Abstract 269: DNA-PK inhibitor, M3814, as a new combination partner of Mylotarg in the treatment of acute myeloid leukemia

Abstract

Abstract Despite significant advances in the development of new treatments for acute myeloid leukemia (AML) the therapeutic success remains relatively poor. There remains an urgent need for improved therapies with increased tumor potency and selectivity. Mylotarg is the first AML drug from a new generation of antibody drug conjugate (ADC) therapies targeting the acute leukemia cell compartment with increased specificity. This agent targets leukemia cells for apoptosis with a cytotoxic warhead, calicheamicin, carried by a CD33-specific antibody. Calicheamicin induces DNA double strand breaks (DSB) which, if left unrepaired, lead to cell cycle arrest and apoptosis in cancer cells. However, repair of DSBs by the non-homologous end joining pathway driven by DNA-PK (DNA-dependent protein kinase) can reduce the efficacy of calicheamicin. M3814 is a novel, potent and selective inhibitor of DNA-PK protein kinase. This compound effectively blocks DSB repair, strongly potentiates the antitumor activity of ionizing radiation and DSB-inducing chemotherapeutics and is currently under clinical investigation. Suppressing DSB repair with M3814 synergistically enhanced the apoptotic activity of calicheamicin in cultured AML cells. Combination of M3814 with Mylotarg in two AML xenograft models, MV4-11 and HL-60, demonstrated increased efficacy and significantly improved survival benefit without elevated body weight loss. Our results support a new application for pharmacological DNA-PK inhibitors as enhancers of Mylotarg efficacy and a potential new combination treatment option for AML patients.

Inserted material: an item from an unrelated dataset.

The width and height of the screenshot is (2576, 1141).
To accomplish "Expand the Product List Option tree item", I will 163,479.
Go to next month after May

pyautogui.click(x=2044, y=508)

Citation Format: Astrid Zimmermann, Michael Carr, Frank T. Zenke, Andree Blaukat, Lyubomir T. Vassilev. DNA-PK inhibitor, M3814, as a new combination partner of Mylotarg in the treatment of acute myeloid leukemia [abstract]. In: Proceedings of the American Association for Cancer Research Annual Meeting 2019; 2019 Mar 29-Apr 3; Atlanta, GA. Philadelphia (PA): AACR; Cancer Res 2019;79(13 Suppl):Abstract nr 269.